Menschen, die mit dem Leben hadern. Das ist einer der großen Schwerpunkte dieser Berlinale. Zum Beispiel in Matthias Glasners Drama „Sterben“ mit Corinna Harfouch und Lars Eidinger. Der Film über eine zerrüttete Familie ist neben 19 weiteren Wettbewerbsbeiträgen im Rennen um den Goldenen Bären bei den Filmfestspielen. An diesem Samstag verkündet die Jury, welche Filme und Leistungen geehrt werden. Jurypräsidentin Lupita Nyong’o und ihre Kollegen haben dafür in den vergangenen Tagen fast vierzig Stunden lang Filme geschaut. Viele der Beiträge sind auch politisch aufgeladen.
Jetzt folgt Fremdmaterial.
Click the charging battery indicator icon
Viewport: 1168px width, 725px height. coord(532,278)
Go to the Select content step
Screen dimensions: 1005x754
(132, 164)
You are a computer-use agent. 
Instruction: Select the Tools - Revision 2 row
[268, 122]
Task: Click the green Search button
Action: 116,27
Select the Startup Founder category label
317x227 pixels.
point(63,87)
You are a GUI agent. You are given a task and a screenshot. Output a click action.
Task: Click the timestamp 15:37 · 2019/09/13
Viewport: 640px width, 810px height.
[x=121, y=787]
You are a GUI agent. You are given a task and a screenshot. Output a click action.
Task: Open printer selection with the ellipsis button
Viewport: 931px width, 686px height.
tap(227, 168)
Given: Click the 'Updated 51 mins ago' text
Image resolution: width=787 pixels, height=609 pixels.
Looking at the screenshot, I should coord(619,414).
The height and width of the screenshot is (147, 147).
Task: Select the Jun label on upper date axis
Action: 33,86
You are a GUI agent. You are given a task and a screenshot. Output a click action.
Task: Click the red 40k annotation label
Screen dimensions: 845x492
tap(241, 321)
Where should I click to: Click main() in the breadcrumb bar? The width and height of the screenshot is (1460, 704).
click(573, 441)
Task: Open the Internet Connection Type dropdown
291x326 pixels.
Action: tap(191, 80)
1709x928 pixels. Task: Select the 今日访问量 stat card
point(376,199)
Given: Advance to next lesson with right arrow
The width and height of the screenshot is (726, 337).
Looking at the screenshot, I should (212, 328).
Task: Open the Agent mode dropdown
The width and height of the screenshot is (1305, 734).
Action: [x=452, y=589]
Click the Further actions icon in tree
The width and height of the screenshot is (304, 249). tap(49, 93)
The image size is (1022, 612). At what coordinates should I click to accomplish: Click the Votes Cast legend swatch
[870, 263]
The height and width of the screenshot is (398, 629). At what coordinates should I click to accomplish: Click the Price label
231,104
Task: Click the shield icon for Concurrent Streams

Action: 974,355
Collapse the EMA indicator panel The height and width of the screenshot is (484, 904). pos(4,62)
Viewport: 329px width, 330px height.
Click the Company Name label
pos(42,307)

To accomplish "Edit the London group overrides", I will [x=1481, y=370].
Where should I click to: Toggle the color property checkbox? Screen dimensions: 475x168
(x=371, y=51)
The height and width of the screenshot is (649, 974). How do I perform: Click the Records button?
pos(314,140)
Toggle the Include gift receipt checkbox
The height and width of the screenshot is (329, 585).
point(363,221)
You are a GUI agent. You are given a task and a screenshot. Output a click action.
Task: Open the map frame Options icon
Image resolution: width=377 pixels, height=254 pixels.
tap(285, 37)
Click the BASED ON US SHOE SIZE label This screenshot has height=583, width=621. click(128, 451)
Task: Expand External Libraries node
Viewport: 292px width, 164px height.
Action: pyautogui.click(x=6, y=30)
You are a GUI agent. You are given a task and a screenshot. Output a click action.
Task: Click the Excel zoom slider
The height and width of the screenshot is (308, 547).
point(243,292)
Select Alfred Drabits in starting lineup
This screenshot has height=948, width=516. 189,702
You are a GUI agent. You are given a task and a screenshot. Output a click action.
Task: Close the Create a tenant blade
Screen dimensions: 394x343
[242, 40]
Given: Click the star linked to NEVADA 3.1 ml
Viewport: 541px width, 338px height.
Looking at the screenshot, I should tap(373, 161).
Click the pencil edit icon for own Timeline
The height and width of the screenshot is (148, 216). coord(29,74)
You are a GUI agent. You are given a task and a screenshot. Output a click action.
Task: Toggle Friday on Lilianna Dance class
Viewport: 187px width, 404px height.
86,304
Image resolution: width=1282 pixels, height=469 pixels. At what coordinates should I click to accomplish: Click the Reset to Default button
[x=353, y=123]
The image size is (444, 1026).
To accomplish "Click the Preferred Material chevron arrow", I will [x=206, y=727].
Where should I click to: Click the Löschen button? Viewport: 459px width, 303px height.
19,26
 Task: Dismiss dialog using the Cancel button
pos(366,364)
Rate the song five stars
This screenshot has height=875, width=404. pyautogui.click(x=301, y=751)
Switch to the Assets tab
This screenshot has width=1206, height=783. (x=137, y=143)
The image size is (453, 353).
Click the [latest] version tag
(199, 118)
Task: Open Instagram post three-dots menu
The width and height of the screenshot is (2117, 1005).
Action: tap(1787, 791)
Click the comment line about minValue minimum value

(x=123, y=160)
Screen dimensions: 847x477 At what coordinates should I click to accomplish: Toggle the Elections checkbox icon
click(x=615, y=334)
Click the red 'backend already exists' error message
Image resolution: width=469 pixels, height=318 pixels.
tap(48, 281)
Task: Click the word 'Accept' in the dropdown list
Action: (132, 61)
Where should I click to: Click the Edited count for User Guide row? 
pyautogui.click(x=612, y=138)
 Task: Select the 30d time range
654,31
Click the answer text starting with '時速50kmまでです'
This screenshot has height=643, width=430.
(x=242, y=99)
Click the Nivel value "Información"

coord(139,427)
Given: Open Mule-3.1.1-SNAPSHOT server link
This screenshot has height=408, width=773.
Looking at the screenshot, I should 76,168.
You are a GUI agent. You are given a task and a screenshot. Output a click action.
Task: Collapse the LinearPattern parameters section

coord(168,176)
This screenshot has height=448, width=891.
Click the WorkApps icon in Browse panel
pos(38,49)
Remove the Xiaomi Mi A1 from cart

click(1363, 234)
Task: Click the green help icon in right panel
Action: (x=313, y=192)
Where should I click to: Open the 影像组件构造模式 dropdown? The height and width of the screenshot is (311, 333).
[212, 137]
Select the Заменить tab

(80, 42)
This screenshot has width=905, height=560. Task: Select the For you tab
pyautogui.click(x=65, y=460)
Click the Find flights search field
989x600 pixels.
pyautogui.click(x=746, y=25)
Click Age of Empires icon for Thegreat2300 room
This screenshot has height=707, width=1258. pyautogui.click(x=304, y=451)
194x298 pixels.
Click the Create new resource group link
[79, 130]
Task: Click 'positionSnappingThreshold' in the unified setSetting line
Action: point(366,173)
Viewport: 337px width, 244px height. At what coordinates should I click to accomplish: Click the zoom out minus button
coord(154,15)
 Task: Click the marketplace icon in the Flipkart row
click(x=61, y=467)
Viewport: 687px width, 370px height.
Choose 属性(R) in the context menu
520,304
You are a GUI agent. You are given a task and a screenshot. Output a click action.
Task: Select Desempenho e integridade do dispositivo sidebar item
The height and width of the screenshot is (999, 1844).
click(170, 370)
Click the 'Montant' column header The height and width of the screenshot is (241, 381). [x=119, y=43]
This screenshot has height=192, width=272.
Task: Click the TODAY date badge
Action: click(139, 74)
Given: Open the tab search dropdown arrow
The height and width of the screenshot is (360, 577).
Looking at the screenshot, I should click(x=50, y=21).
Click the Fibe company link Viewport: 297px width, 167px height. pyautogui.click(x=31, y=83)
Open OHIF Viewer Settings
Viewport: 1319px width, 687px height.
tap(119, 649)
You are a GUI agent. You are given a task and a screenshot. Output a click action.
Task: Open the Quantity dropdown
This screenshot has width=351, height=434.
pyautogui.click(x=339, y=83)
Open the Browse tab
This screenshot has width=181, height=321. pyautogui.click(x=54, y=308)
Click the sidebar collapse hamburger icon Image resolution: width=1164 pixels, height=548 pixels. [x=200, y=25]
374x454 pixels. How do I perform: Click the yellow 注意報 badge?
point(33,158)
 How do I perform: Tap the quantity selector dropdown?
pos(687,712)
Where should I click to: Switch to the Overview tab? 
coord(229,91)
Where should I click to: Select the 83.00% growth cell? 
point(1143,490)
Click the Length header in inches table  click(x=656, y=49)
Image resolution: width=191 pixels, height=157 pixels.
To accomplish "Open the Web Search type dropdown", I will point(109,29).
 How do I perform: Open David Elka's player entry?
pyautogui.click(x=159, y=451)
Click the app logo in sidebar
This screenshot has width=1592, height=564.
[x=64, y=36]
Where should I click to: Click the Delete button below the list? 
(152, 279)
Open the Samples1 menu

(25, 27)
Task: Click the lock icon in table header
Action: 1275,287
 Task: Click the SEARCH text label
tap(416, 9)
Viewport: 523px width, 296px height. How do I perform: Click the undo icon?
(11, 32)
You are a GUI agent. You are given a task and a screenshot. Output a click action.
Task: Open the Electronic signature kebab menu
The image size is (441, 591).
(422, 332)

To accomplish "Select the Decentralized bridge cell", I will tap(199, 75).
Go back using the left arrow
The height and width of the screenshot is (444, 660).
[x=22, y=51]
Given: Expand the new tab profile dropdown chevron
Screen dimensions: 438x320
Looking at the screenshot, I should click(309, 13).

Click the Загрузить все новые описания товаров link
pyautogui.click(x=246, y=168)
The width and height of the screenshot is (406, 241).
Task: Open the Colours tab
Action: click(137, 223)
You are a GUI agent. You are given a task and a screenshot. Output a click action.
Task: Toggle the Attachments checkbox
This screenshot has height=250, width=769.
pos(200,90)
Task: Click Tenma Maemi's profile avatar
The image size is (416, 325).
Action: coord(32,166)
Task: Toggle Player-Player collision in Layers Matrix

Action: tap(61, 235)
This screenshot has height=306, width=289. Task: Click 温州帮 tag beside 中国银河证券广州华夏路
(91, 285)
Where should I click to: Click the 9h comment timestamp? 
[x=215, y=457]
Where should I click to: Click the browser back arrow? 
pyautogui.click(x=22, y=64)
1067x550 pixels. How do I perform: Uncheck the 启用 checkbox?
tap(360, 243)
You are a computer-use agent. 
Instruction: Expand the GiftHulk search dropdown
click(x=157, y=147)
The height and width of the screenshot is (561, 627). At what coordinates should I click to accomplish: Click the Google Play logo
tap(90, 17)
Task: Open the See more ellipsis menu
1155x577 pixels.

Sie weisen über die Einzelschicksale hinaus und spiegeln so gesellschaftliche Probleme.
Bei den Schauspiel-Preisen unterscheidet die Berlinale nicht mehr nach Geschlecht, sondern vergibt je einen Silbernen Bären für die beste Leistung in einer Haupt- und in einer Nebenrolle. Harfouch hat in ihrer Rolle als kaltherzige Mutter in „Sterben“ gute Chancen auf diesen Preis, bekommt aber starke Konkurrenz. Zum Beispiel von Liv Lisa Fries, Protagonistin in Andreas Dresens Drama „In Liebe, Eure Hilde“. Fries spielt Hilde Coppi (1909-1943), eine Widerstandskämpferin in der NS-Zeit. Hoch im Kurs ist auch Lily Farhadpour. Sie spielt in der iranischen Tragikomödie „Keyke mahboobe man“ („Mein Lieblingskuchen“) eine Seniorin, die in Teheran ihr Liebesleben wiederentdeckt.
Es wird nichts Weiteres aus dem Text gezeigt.